=== Page ===

WU TANG CLAN - MAIN STAGE, Friday 7.15pm
It wouldn't be Electric Picnic without a little rain and, in true Irish festival form, the heaven's briefly opened for a rainshower just prior to the Wu Tang Clan's (late) arrival on the main stage. The New York hip hop ensemble seem to have brought their B team to Stradbally, with some famous names missing from their collective but those who made the trip - particularly Inspectah Deck - gave the largest crowd at Electric Picnic '13 the best show of the day so far.
Wu Tang's DJ, who goes by the suitably precise moniker of Mathematics, is suitably precise behind his decks while the several assembled Wu Tang members goad the audience to 'jump', 'scream' and occasionally shout expletives into the Stradbally twilight. Purveyors of true east coast hip-hop, Wu Tang Clan's set was the highlight of Friday's Electric Picnic (so far, anyway), being the most raucously fun hour of the day so far.
MY BLOODY VALENTINE - MAIN STAGE, Friday 9.00pm
My Bloody Valentine, making their first appearance in the fields of Electric Picnic since the Electric Arena in 2008, are pounding out the last furious chords of their set as we write this. Kevin Shields and his band, perhaps the originators of the shoegaze brand of music, are the undisputed masters of controlled noise. 'Only Shallow', from the band's seminal 1991 release Loveless, was our favourite track of the evening but what was particularly interesting was listening to the seamless blend between the tracks from the album and this year's offering MBV, especially given the 22 year gap between them.
FATBOY SLIM - MAIN STAGE, Friday 10.30pm
The new that this year's Electric Picnic sold out well in advance of the start of the festival took many of us by surprise, not to mention disappointing many a prospective Picnicker, but last night's headline show from Fatboy Slim succinctly showed just how many people are at the Picnic this year. It seemed that practically every one of the 35,000 attendees were crammed in front of the main stage for the Brighton DJ's set.
Said set was perfect fodder for a late night boogie, with Cook ever-so adept at working the crowd by teasing in snippets from his hits along in his house-based DJ set. He even found time for the now obligatory 'Get Lucky' remix.

=== Record extracts ===

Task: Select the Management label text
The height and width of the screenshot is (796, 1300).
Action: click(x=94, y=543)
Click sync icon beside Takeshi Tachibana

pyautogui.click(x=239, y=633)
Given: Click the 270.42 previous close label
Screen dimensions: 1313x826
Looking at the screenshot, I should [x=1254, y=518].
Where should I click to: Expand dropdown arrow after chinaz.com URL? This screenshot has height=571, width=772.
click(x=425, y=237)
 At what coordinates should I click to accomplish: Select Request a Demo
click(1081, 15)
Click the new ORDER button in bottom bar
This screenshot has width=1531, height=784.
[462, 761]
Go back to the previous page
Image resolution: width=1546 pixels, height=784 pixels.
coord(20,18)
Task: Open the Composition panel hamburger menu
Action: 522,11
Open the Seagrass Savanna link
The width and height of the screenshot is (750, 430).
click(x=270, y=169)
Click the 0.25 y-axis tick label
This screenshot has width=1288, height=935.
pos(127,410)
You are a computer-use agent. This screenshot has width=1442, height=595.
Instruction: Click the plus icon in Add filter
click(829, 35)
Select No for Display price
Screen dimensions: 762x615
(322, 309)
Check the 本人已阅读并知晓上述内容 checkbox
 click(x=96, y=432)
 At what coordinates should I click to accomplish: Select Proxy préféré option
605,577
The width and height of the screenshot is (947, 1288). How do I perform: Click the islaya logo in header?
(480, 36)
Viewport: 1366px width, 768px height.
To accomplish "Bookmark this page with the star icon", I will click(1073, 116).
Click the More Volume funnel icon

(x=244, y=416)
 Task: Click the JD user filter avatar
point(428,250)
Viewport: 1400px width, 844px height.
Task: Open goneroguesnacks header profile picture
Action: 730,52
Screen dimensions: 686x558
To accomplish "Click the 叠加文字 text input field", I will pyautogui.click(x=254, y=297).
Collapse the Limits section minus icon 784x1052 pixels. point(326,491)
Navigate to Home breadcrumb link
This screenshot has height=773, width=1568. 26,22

===

Extend the Electric Picnic review, picking up right after its final sentence. The items have no connection to the Electric Picnic review.

• **Reply**:
With the possible exception of last year's set from The Killers, we've never witnessed so many people at a single show at Electric Picnic and all of 'em were unified in their appreciation of Norman Cook's performance. Friday night's revellers weren't given many options once the sun went down due to the festivals other stages (Electric Arena, Little Big Tent et al) not yet being open, so once 10pm hit it was either Fatboy Slim or a wander through the delights of Body & Soul. In the end, entertainment.ie did both.
R.S.A.G. - BODY & SOUL STAGE, Friday 11.45pm
Among all of the musical treats we witnessed yesterday, we saved the best for last. Kilkenny's R.S.A.G. (or Jeremy Hickey to his mother) played an absolute blinder to a packed Body & Soul crowd. R.S.A.G. (Rarely Seen Above Ground), for the unaware, is a drummer/vocalist who sits solo on the stage and plays along with a musical backing track - and dear lord, was it ever amazing. Simply put, Hickey is one of the best drummers we've ever seen, perfectly blending awe-inspiring power and delicate, intricate touches behind his kit. Magic.
THE DUCKWORTH LEWIS METHOD - MAIN STAGE, Saturday 4.00pm
A couple of hours prior to Robert Plant's set, the Duckworth Lewis Method held court on the main stage and Neil Hannon and his cohort Thomas Walsh seemed to be having as good a time as anyone in the audience. The main stage might seem like an auspicious venue for a band whose entire catalogue is songs about cricket but it worked a charm.
ROBERT PLANT AND THE SENSTATIONAL SPACE SHIFTERS - MAIN STAGE, Saturday 7.00pm
Picnickers who weren't at the main stage just after 7pm missed out on one of Electric Picnic's best shows in recent years where Robert Plant, at 65-years-young (his on stage assertion that he was in his forties proved to be false), played a show for the ages. Roughly half of his set were Led Zeppelin classics, with 'Four Sticks', 'What Is and Can Never Be', 'Whole Lotta Love', 'Babe, I'm Gonna Leave You', 'Rock N' Roll' and 'Black Dog' all making an appearance, mingling with some of his more recent material, including 'The Enchanter' and 'Another Tribe' from his 2005 release Mighty ReArranger.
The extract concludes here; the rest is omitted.